• _QUOTED TEXT_
***

In a world increasingly worried that Macaulay Culkin’s band The Pizza Underground is becoming the only appetizing option on the table, The Dandy Warhols have procured classic meaty staples and fresh green sounds on the side. Writers Baltimore-native David Leigh Abts and DC-based Leslie Blodgett feast and dish.
Courtney Taylor-Taylor
It’s early May and the pools have all just opened in Nashville. After a dip with Courtney Taylor-Taylor, lead singer of The Dandy Warhols, we have followed our ears to the Mercy Lounge where the legendary bandits are nearing the end of a mostly sold-out tour. We arrive as they are sound checking to “Boys Better.” The song is one of the constants in their 20-years-and-running brainwashing experiment to mold mankind into a sexier race.
Brent DeBoer
They invite us backstage while opening act The Warlocks warm up. For some reason Zia McCabe, the multi-instrumentalist, is stuck with two G-key harmonicas. To avoid a Code Red, someone runs out to grab a C. Tonight she also has her signature keyboard and tambourine; a bass, a melodica; and various knobs, synths, and noises.

***

• _EXTRACTED RECORDS_

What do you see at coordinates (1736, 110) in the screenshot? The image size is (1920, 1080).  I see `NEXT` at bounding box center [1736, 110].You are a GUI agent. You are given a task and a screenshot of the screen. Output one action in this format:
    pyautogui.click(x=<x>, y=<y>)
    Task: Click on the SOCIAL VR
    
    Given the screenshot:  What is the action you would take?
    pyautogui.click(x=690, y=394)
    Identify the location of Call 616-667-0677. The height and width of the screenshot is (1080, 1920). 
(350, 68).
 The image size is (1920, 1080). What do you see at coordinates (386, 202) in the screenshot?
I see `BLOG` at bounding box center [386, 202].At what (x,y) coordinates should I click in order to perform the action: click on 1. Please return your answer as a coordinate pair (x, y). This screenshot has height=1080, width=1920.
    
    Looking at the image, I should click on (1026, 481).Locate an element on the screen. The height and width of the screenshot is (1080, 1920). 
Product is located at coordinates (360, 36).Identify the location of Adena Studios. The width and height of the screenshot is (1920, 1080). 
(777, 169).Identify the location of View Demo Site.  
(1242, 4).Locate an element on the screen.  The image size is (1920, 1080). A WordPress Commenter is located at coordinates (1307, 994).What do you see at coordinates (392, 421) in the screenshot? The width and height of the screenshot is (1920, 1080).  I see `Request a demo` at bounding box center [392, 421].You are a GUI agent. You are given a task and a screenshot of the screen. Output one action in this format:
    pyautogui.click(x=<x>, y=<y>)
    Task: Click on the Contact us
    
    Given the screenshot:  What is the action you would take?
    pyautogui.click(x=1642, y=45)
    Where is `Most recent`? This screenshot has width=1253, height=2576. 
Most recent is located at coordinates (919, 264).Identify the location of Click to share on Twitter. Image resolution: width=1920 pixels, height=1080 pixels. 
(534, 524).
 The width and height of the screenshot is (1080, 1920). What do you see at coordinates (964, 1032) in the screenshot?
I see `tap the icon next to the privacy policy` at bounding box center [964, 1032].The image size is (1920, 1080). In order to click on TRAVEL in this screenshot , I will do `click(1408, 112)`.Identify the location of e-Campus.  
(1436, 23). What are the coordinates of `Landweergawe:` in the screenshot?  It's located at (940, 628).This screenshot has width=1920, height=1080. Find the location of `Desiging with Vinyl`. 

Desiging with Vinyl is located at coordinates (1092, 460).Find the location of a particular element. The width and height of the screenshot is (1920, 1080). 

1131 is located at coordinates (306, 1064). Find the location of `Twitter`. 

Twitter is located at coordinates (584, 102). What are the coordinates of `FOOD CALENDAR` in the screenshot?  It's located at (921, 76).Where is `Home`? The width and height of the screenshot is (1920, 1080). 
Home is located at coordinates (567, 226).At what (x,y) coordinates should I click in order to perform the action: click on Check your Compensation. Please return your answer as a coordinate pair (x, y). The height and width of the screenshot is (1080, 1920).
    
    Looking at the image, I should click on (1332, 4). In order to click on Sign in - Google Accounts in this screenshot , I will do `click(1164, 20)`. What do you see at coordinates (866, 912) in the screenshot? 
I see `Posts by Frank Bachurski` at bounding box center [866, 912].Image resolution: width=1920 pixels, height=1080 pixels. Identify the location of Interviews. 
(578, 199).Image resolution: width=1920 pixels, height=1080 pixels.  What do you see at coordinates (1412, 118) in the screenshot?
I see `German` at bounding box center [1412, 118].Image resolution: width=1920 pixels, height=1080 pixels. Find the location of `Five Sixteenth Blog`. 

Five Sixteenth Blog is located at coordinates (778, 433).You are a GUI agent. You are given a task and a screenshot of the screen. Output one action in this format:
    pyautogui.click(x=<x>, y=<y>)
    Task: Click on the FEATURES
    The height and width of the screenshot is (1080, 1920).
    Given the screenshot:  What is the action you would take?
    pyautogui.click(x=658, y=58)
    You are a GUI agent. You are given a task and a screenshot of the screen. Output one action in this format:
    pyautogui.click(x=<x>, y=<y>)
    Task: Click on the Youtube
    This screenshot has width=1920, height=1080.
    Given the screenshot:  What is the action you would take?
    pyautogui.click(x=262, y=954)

***

• _AIM 1_
Summarize the Dandy Warhols article in two sentences.
• _AIM 2_
Return the stretch of the Dandy Warhols article from "In a world increasingly" through "feast and dish.".

• _FULL OUTPUT 1_
In early May in Nashville, writers David Leigh Abts and Leslie Blodgett follow a swim with singer Courtney Taylor-Taylor to the Mercy Lounge, where The Dandy Warhols, near the end of a mostly sold-out tour, are sound checking "Boys Better." Backstage, while The Warlocks warm up, someone runs out to get Zia McCabe a C harmonica because she has only two in G, and she also has her keyboard, tambourine, bass, melodica, and various synths and noises.

• _FULL OUTPUT 2_
In a world increasingly worried that Macaulay Culkin’s band The Pizza Underground is becoming the only appetizing option on the table, The Dandy Warhols have procured classic meaty staples and fresh green sounds on the side. Writers Baltimore-native David Leigh Abts and DC-based Leslie Blodgett feast and dish.